We can use the History attribute of the fit to get the loss and accuracy of the training and test data. Let’s compare the accuracy and loss for the test sets of each model:

# summarize history for accuracy
plt.figure(figsize=(15, 7))

plt.subplot(1,2,1)    
plt.plot(fit1.history['val_acc'])
plt.plot(fit2.history['val_acc'])
plt.plot(fit3.history['val_acc'])

plt.title('Model Accuracy')
plt.ylabel('Accuracy')
plt.xlabel('Epoch')
plt.legend(['fit1', 'fit2', 'fit3'], loc='lower right')

plt.subplot(1,2,2)    
# summarize history for loss
plt.plot(fit1.history['val_loss'])
plt.plot(fit2.history['val_loss'])
plt.plot(fit3.history['val_loss'])
plt.title('Model Loss')
plt.ylabel('Loss')
plt.xlabel('Epoch')
plt.legend(['fit1', 'fit2', 'fit3'], loc='upper right')
plt.show()

png

We see that the third model performed even better than the second, despite being much smaller and less computationally draining. Bigger is not always better, and you should always try to simplify your model when you can.

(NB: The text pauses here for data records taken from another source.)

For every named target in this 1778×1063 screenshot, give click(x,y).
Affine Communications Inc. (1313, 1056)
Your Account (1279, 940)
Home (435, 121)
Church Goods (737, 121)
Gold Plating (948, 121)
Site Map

That’s all you need to get started building your own neural networks! In my next guide, we’ll cover using a different type of network called a Convolutional Neural Network which is much better at picking out complex image patterns. I may also cover some parameter optimization techniques in the near future.